それはまるでChanson

作者 ピヨピヨ

sunshine画家と吸血鬼

とある昼下がり、廊下を歩いていると、いきなり横から彼が飛び出してきた。

「がぉぉぉぉぉ!!!」
「……。」

目の前で手作り感満載な幼稚な怪物が、何やら雄叫びをあげている。色とりどりに塗られた鮮やかな仮面には、綿の紙で作られた長い縞々なツノと、金色の糸でできた毛並みと、巨大なガラス玉を嵌め込まれた赤い目が付いている。

「あなたは…何をしているんです?」
「あれ…驚かなかった?」
「何にですか?」
「ノリ悪いねぇ…相変わらず。」

怪物がガックリしたように肩を落とす。
当たり前だ、廊下を通る前からちょっと見えていたのだから。

ゴソゴソと仮面を脱ぎ、豊かな金髪を犬みたいに頭を振って揺らす、目の前の男は、拗ねたように赤い目でじと…とこちらを見る。

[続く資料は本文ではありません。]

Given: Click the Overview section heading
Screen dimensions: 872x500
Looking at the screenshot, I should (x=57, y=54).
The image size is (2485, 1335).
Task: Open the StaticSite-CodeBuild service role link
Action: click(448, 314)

「結構頑張ったんだよ?アトリエにあるもので拵えたんだ。」
「力作ですね…それは素直に感心します。」
「ふふ…君も被ってみる?」
「それは遠慮します。」
「ノリ悪いなぁ…結構着心地いいよぉ。」

高貴な吸血鬼の出の彼は、わーいとかぶり物で無邪気に遊ぶ。
かれこれ、あの雨の夜から一年経過したが、未だに彼は理解し難い行動をとる。
キッチンの調味料を全部混ぜて料理を作ったり、家で見つけた蟻を半日ずっと観察し続けたり、買ったばかりのペンがどこまでインク持ちするのか調べるために、ひたすらノートに線を引きまくったり…

やっぱり変な人だ。
だから吸血鬼の家を追い出されたんだろうけど。

「この仮面は何を模したんですか?魔物の類に見えますが…」
「それドラゴンだよ、かっこいいでしょ?」
「何故ドラゴンを?」
「聞いた話、僕の祖先はドラゴンらしい、ほら、吸血鬼のことをドラキュラって言うだろ?あれって「ドラゴンの子」って意味らしいよ、すごいだろ?僕は竜なんだ。」
「羽もツノもないですが…」
「牙はあるじゃないか。」
「それだけでしょう?」
「十分だろう?」

そうだろうか、と思いながら目の前で仮面を脱ぐ彼を見つめる。すると彼の真赤の瞳が無邪気な眼差しをこちらに向ける。
吸血鬼独特の血のような赤い色は、見るものを惹きつける力があるのか、いつも魅入ってしまいそうになる。

「僕の姿は…どうなんだろう。」
「どういうことですか?」
「吸血鬼は美男だって言うけど、僕は自分の姿を見ることできないし…もしかしたら僕はとても醜いのかもしれない。」

吸血鬼の彼は鏡に映らない、もちろん写真や映像にも、私の瞳にも姿は映らない。

記録に残らない魔物なのだ。
記憶にしか存在を残せない。

彼は自分の手を見つめた。

「僕の手は普通だ、顔の手触りも普通に感じる、でも鱗や変な顔色をしているのかもしれない……そう思うと僕は…」
「そう思うと?」
「とても楽しい気分だよ!一体どんな顔をしているんだろう!想像するだけで心躍る!」
「…あ、そうですか…」

目をキラキラさせながら、彼は飛び跳ねるように廊下を跳ね回る。その時、うっかり日向に足を踏み入れてしまう。
途端に肉の焼ける匂いとジュッと嫌な音がして、彼が「イタタ!」と飛びのいた。

「気をつけてください、その腕みたいになくなってしまいますよ。」

私は呆れながらそう言った。






「今日の昼ごはんは?」
「パンと水です。」
「嘘でしょ!?こんな屋敷に住んでいながら?」
「絵を描くのに忙しいので…」

嘘でしょ、とでも言いたげに顔が歪む彼を尻目に、もくもくとパンを口に入れる。
半分食べて、残りは木炭を消すため残しておく。(絵画ではパンを消しゴム代わりに使う場合がある)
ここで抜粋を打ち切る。